Using SQL with Pandas DataFrames

7 min readOct 17, 2023

Introduction

In this tutorial, we will be introducing the Pandas data frame. Data frames are a popular method of storing and accessing tabular data. In addition to learning how to connect Python, SQL, and Pandas to create your data frames, you will learn about the power of using Python with SQL statements! data frame.

Prerequisite/Requirements

Intermediate Python Knowledge
Basic SQL Knowledge
Familiarity with Python Pandas
Basic knowledge of Pandas DataFrames.

Now let’s get started.

SQL

It is a structured programming language for extracting and classifying data from relational databases. Thus, many individuals who work with data are already familiar with its syntax and ease of use.

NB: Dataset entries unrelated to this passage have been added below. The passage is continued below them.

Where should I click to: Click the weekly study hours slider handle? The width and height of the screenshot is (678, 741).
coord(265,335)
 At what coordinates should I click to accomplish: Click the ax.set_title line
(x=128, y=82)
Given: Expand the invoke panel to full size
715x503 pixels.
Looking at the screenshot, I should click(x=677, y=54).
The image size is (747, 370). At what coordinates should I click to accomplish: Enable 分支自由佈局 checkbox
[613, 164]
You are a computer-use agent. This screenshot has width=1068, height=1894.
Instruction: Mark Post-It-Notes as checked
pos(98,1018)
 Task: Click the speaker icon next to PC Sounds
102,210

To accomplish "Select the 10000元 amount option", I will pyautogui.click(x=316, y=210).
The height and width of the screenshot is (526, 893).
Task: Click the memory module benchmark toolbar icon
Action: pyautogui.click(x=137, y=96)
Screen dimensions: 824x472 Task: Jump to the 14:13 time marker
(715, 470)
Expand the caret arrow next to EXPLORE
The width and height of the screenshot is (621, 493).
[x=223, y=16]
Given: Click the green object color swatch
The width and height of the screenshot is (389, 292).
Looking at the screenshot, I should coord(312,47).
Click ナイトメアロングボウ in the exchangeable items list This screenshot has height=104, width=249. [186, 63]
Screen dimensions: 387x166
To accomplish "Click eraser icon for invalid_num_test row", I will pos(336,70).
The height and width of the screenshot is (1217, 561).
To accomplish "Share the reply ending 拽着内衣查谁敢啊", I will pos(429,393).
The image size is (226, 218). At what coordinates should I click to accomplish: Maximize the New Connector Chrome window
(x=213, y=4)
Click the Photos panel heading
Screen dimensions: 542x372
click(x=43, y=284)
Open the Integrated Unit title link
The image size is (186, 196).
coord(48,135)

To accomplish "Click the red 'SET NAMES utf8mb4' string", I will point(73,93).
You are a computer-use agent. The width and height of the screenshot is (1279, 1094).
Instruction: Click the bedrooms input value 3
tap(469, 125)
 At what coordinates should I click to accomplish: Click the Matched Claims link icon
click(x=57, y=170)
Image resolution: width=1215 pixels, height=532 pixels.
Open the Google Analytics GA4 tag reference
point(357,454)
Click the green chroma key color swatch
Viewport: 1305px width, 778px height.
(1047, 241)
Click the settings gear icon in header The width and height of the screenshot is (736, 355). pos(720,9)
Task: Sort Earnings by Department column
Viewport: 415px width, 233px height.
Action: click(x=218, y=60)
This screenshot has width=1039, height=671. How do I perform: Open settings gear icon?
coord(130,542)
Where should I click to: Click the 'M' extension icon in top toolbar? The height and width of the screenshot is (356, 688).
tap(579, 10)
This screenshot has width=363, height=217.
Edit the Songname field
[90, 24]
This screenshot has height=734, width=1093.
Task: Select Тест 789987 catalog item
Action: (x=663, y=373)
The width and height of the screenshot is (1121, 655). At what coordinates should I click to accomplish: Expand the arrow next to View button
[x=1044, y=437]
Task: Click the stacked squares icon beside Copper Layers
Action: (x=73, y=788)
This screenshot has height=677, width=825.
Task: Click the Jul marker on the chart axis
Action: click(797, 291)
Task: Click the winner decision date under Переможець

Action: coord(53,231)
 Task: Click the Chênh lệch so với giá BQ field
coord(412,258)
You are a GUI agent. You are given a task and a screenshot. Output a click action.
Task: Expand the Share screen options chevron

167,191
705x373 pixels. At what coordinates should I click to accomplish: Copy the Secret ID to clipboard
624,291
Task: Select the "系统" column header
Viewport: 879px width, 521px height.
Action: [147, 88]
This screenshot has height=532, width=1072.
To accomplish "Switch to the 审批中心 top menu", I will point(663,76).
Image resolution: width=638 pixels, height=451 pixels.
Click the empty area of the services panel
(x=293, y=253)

And that is why, if you work with datasets in Pandas, I’m completely convinced you’ve felt like most commands require too much effort to manipulate — especially when it comes to SQL syntax.

What Can SQL do?

Below are some of the most important use cases of SQL that make it unique:

It can run queries across databases.
It can retrieve information from a database.
A database’s records can be updated with SQL.
It has the ability to delete records from a database.
It can be used to create new tables in an existing database
It can create stored procedures in a database
It may be used to give access to tables, processes, and views.

Python Overview

Python is a powerful, interactive, object-oriented, and interpreted scripting language. Python has been created to be very readable.

Python has a method for using SQL queries and manipulating Pandas DataFrames.

What can Python do?

Python may be used to build web applications on a server.
Python can also be used with other software to create workflows.
It can read and modifies files; Python can also be used to connect to database systems.
Python can also handle big data and perform complex mathematics.
Python may be used for fast prototyping as well as full-fledged program development.
Python syntax is easy to comprehend; below is a simple output code in python:

print("Hello, World!")

PandaSQL Overview

Pandas is a powerful open-source data analysis and manipulation tool., powerful, flexible, and simple to use.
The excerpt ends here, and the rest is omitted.